• **Aim of the exercise**
Take every line from the records below that includes the word "computer".
═════ The data ═════
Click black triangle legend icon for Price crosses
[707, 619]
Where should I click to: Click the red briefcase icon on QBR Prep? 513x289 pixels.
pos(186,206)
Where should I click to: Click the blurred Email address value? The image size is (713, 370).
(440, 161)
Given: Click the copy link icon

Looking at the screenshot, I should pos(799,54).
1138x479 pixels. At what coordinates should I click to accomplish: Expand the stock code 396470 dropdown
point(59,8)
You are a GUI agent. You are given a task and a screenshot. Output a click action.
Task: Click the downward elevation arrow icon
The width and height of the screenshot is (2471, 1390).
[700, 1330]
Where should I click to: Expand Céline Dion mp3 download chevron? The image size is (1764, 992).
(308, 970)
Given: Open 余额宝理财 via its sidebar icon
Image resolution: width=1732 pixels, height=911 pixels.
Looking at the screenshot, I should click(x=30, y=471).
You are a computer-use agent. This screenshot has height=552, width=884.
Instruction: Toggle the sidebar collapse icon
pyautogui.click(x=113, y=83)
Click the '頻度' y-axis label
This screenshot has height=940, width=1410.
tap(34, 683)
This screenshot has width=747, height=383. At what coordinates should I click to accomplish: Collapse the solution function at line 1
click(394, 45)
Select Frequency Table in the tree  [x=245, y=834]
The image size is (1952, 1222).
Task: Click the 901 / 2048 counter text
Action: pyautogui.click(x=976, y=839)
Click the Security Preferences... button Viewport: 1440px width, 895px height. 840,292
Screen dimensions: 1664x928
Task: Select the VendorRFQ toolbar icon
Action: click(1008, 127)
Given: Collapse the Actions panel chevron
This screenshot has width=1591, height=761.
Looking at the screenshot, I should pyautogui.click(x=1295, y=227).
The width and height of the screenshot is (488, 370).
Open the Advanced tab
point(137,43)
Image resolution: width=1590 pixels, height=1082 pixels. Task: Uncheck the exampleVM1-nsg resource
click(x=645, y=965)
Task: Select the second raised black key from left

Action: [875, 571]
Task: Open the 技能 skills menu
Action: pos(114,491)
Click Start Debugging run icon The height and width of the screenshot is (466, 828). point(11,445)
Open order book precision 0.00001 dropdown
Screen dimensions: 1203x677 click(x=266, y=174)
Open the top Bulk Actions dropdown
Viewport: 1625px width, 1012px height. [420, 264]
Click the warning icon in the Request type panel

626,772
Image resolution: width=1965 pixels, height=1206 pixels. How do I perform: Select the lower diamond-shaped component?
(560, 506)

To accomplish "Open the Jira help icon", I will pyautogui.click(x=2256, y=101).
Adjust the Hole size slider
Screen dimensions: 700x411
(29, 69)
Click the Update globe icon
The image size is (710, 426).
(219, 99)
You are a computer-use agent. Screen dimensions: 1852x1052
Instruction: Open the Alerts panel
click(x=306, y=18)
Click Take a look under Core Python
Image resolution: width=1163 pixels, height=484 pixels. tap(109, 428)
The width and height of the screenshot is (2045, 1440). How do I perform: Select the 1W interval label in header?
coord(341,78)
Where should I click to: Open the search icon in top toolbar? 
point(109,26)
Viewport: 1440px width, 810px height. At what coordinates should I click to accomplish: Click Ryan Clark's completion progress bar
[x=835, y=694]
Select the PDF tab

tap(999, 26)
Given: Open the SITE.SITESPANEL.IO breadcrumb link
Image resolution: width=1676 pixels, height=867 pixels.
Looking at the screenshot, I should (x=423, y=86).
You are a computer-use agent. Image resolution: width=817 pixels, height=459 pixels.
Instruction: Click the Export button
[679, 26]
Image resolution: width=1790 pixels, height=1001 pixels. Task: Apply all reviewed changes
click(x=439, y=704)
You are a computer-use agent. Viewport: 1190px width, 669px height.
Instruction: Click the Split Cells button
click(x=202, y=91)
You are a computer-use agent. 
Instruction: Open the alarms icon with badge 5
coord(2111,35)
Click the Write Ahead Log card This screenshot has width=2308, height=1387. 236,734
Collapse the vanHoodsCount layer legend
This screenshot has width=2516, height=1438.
═════
• **Reply**
You are a computer-use agent. This screenshot has height=552, width=884.
You are a computer-use agent. Screen dimensions: 1852x1052
You are a computer-use agent. Image resolution: width=817 pixels, height=459 pixels.
You are a computer-use agent. Viewport: 1190px width, 669px height.
You are a computer-use agent. 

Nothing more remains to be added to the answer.